Hi all! I am a graduate student in Criminology and had a few questions regarding geocoding which I was hoping experts in this field could help me address. We are working on a large, multi-city project which involves geocoding crime data from over 100 cities across the U.S. With that being said, I have a lot of incident-level data to geocode in order to aggregate to counts by census tract. Additionally, some of the data is not of the best quality, and therefore there are often a decent amount of candidates tied.

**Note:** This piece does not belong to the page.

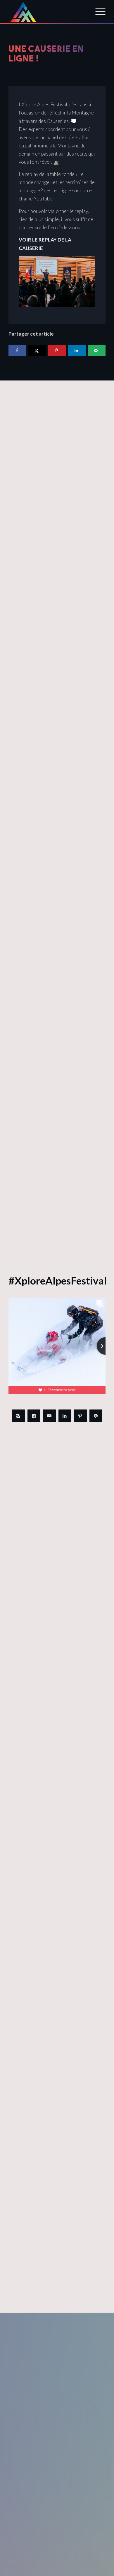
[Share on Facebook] (17, 350)
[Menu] (97, 11)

My question is, within the geography/geocoding literature and or in practice, when addressing large datasets (2+ Million Records) what is generally done with the cases where the candidates tie? While there are not a tremendous number of ties (3-5%), with datasets this large it would be impractical to go through and select one of the tied addresses by hand for each case which has tied. I am wondering if there is any literature within the field, or a general rule which is followed for adding these cases to the tied or untied pile.
It seems to me that because our ultimate goal is census tract counts it may be appropriate to use the ties because it is unlikely that choosing either of the matched addresses would lead to the point being assigned to a different tract. However, I am not sure that this is the best way to approach this issue and that is why I have come to you all for help.
I appreciate any knowledge on this issue, including sources I should be familiar with. Thank you for your time. Cheers
Sincerely,
Kevin Wolff